Chalamet, aquel niño de la serie Homeland, se revela como un portento; está justamente nominado para todos los premios de la
temporada, coprotagoniza otro de los buenos films del año -Lady Bird- y lo veremos en la próxima de Woody Allen. El film está
narrado desde el punto de vista de su personaje –apareciendo en casi todas las
escenas- y debe hacer bailar su cuerpo a los sones de las maravillas y miserias
del amor, sus elongaciones, sus constricciones, sus destellos, sus fulgores,
sus devastaciones. El sostenido primer plano final de su rostro, nos recordó el de Un
verano con Mónica (1953), donde Ingmar Bergman hacía que Harriet Andersson
expusiera todas sus vulnerabilidades y fortalezas en una audaz mirada a cámara.

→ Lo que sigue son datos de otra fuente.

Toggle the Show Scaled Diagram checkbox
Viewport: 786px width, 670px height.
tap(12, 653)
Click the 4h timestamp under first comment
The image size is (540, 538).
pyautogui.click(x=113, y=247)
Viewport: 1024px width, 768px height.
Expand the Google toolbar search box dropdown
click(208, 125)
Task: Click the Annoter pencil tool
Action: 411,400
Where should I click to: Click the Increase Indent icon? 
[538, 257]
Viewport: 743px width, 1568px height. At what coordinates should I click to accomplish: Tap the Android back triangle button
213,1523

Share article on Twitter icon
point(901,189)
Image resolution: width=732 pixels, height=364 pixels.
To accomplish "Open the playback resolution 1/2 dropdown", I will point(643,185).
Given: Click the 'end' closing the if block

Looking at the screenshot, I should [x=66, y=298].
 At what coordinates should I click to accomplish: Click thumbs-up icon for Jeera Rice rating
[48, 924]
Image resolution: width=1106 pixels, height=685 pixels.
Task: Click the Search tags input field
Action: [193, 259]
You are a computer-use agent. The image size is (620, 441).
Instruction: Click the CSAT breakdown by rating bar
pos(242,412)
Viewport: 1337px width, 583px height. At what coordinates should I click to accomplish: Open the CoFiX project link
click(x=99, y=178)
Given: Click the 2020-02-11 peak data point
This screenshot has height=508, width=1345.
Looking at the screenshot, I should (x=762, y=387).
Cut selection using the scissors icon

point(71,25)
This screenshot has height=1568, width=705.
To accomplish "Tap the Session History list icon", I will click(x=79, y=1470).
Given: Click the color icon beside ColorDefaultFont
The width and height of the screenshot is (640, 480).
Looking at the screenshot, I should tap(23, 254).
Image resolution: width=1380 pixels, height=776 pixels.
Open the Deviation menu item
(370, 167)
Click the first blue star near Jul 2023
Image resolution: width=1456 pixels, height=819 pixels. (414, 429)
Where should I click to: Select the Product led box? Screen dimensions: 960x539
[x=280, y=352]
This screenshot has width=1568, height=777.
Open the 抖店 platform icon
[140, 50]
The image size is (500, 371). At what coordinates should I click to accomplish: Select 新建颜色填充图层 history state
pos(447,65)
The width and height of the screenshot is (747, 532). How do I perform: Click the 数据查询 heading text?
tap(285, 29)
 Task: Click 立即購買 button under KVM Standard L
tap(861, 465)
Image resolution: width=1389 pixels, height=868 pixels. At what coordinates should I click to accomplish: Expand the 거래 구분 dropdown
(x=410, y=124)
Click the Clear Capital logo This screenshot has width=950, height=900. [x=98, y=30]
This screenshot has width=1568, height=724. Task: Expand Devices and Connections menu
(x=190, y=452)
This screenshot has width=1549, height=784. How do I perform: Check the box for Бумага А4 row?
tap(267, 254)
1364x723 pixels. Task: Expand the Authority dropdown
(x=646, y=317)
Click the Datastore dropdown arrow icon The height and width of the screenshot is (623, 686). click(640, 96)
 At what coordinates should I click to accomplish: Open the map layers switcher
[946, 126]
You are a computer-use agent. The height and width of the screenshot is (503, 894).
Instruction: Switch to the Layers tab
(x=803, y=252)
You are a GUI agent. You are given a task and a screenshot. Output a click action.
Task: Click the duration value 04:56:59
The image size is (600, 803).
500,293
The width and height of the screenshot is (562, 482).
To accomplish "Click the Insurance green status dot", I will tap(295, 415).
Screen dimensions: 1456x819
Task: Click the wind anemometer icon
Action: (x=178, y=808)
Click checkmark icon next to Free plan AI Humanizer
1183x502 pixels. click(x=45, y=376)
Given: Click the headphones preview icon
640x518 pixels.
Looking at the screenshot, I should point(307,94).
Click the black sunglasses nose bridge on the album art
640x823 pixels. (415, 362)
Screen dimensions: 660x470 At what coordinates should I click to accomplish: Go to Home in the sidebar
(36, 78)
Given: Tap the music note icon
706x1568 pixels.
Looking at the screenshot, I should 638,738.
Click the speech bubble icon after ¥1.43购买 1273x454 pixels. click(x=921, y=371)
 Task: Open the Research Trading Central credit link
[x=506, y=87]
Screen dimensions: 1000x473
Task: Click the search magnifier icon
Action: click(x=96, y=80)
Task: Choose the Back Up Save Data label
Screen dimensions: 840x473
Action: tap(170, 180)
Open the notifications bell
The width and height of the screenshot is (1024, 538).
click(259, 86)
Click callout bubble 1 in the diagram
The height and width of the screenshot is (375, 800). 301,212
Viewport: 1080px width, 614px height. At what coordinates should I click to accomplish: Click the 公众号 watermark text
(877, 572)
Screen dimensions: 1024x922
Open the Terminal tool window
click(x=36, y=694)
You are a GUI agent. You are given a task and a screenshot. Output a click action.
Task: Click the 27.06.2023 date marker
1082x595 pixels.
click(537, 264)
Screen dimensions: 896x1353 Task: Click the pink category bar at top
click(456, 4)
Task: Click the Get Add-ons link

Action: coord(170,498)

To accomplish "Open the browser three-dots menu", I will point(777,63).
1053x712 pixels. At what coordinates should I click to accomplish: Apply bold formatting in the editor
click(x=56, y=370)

¿Es Llámame por tu nombre un cuento de
hadas? En gran parte sí. No hay obstáculos para el desarrollo de la relación
entre Elio y Oliver, ni económicos, ni sociales. Quizás vivan una situación de
probeta, artificiosamente concebida, cuyo único límite sea el tiempo. Los
progenitores del chico acompañan y el padre, en un compasivo monólogo final,
deja en claro que la homosexualidad no es nada de lo que avergonzarse, entre
otras sorprendentes revelaciones que no vamos a detallar aquí. Oliver será el
puente hacia el descubrimiento, la madurez y el afianzamiento de la propia
identidad para el más joven, que no sólo se asumirá como orgulloso judío, sino
que también podrá comprender que en su caso quizás la orientación sexual no sea
una fase pasajera.
La
finura en el tratamiento del material es una cualidad que vuelve a aunar a
Ivory y a Guadagnino con Forster. En el universo de Llámame por tu nombre hay delicadeza, cortesía, compasión,
sensibilidad y humanidad. Es un verdadero triunfo que los responsables del film
hayan logrado conectar y empatizar con una audiencia masiva, más allá de la
orientación sexual de cada uno de los que la conformen. Quien más, quien menos,
todos hemos (sobre)vivido un primer amor.